Moulor v. American Life Ins Co

Decision Date14 April 1884
Citation111 U.S. 335,4 S.Ct. 466,28 L.Ed. 447
PartiesMOULOR v. AMERICAN LIFE INS. CO
CourtU.S. Supreme Court

This is an action upon a policy of insurance issued by the American Life Insurance Company of Philadelphia. By its terms the amount insured—$10,000—is payable to Emilie Moulor, the plaintiff in error, her executors, administrators, and assigns, within 60 days after due notice and satisfactory proof of interest and of the death of her husband, the insured, certain indebtedness to the company being first deducted. Upon the first trial there was a verdict for the plaintiff, which was set aside and a new trial awarded. At the next trial the jury were peremptorily instructed to find for the company, and judgment was accordingly entered in its behalf. Upon writ of error to this court that judgment was reversed upon the ground that, as to certain issues arising out of the evidence, the case should have been submitted to the jury. Moulor v. Ins. Co. 101 U.S. 708. At the last trial there was a verdict and judgment for the defendant.

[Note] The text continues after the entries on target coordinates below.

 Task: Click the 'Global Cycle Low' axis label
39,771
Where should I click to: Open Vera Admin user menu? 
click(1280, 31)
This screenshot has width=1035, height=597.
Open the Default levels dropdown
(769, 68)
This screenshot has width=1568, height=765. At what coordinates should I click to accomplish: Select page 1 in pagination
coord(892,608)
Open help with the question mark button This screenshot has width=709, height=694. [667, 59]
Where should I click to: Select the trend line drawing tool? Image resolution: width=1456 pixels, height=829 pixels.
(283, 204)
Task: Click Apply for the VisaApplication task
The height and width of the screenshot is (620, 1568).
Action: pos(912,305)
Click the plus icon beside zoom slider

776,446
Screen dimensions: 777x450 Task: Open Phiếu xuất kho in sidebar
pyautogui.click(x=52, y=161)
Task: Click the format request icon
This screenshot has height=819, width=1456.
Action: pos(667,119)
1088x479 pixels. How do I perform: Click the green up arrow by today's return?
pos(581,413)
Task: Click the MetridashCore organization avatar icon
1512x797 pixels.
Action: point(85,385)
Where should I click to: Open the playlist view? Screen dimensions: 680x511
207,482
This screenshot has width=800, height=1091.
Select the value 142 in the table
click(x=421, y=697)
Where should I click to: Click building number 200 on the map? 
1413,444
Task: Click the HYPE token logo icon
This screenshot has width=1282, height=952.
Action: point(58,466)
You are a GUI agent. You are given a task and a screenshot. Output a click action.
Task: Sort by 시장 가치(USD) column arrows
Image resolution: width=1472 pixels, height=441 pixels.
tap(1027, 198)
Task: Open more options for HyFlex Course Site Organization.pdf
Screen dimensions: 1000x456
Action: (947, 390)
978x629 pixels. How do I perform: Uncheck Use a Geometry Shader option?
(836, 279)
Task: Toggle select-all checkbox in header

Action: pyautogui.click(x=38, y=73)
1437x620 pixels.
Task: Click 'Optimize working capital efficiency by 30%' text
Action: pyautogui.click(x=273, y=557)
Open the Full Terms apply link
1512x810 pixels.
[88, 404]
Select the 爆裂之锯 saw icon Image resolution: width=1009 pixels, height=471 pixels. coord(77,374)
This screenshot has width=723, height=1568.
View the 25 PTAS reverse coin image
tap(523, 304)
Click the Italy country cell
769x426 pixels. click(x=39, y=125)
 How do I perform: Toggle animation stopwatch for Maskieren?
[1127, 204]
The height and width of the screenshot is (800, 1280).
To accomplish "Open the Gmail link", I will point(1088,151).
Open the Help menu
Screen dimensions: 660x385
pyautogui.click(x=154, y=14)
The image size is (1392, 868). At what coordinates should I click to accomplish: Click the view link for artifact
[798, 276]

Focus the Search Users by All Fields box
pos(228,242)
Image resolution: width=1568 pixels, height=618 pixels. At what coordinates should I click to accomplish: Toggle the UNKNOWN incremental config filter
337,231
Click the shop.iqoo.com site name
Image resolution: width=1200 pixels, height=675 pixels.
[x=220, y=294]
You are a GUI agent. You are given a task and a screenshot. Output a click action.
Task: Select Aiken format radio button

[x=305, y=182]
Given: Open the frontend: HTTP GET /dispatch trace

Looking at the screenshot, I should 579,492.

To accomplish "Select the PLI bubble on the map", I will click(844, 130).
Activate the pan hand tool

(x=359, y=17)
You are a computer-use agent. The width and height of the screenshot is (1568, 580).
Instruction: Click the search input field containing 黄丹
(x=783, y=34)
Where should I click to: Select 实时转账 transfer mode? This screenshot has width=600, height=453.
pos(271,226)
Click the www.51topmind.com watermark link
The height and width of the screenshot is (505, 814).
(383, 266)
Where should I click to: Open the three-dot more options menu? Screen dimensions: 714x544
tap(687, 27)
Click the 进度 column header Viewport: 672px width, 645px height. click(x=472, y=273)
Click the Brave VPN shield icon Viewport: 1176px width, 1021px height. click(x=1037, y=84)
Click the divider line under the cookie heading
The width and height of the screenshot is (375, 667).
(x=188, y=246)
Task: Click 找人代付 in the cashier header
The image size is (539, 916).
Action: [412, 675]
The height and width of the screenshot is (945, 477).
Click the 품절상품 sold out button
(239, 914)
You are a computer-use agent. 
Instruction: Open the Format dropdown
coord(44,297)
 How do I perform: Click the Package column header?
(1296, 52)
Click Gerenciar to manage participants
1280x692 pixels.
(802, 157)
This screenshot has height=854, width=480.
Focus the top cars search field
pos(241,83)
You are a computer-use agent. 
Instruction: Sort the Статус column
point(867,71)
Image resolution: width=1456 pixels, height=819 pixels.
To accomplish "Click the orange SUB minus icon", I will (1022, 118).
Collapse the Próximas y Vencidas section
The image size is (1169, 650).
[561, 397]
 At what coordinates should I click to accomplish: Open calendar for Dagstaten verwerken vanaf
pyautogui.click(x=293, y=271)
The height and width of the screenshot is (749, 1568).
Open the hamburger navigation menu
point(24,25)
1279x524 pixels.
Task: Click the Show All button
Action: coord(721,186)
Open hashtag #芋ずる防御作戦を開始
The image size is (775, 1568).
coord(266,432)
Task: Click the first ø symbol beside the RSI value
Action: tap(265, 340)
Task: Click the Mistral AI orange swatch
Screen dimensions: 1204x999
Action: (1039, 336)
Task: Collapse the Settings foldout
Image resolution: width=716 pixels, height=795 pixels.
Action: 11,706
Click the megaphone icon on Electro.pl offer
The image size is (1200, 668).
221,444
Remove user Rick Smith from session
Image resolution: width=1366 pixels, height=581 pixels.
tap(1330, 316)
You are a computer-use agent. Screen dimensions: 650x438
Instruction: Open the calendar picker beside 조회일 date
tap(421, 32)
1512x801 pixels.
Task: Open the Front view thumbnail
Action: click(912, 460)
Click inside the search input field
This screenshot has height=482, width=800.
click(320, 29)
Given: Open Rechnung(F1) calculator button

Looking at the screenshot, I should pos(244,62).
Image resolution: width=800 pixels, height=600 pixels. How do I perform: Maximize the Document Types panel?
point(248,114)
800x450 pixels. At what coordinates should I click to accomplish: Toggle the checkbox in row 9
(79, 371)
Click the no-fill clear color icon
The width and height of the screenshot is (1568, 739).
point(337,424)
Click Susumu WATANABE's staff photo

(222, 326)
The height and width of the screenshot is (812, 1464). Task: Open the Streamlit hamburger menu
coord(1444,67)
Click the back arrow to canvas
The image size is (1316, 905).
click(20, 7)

James Parsons, for plaintiff in error.

Henry Hazlehurst and Isaac Hazlehurst, for defendant in error.

HARLAN, J.

Upon that trial the plaintiff offered to show, by the testimony of witnesses, that at a previous trial, in 1875, the company went to the jury upon the single issue of an alleged breach of warranty, and did not seek a verdict upon the ground that the insured had committed suicide. The offer was denied, and the action of the court thereon is assigned for error. The avowed object of the proof was to establish a waiver by the company of any defense founded upon that clause of the policy which declares that it shall be void in case the insured 'die by his own band.' Undoubtedly, it was competent for the company to waive that or any other defense arising out of the conditions of the policy; but clearly, its willingness, at one trial, to risk its case before the jury, upon a single one of several issues made, did not preclude it, at a subsequent trial, from insisting upon other defenses, involving the merits which had not been withdrawn of record or abandoned in pursuance of an agreement with the plaintiff.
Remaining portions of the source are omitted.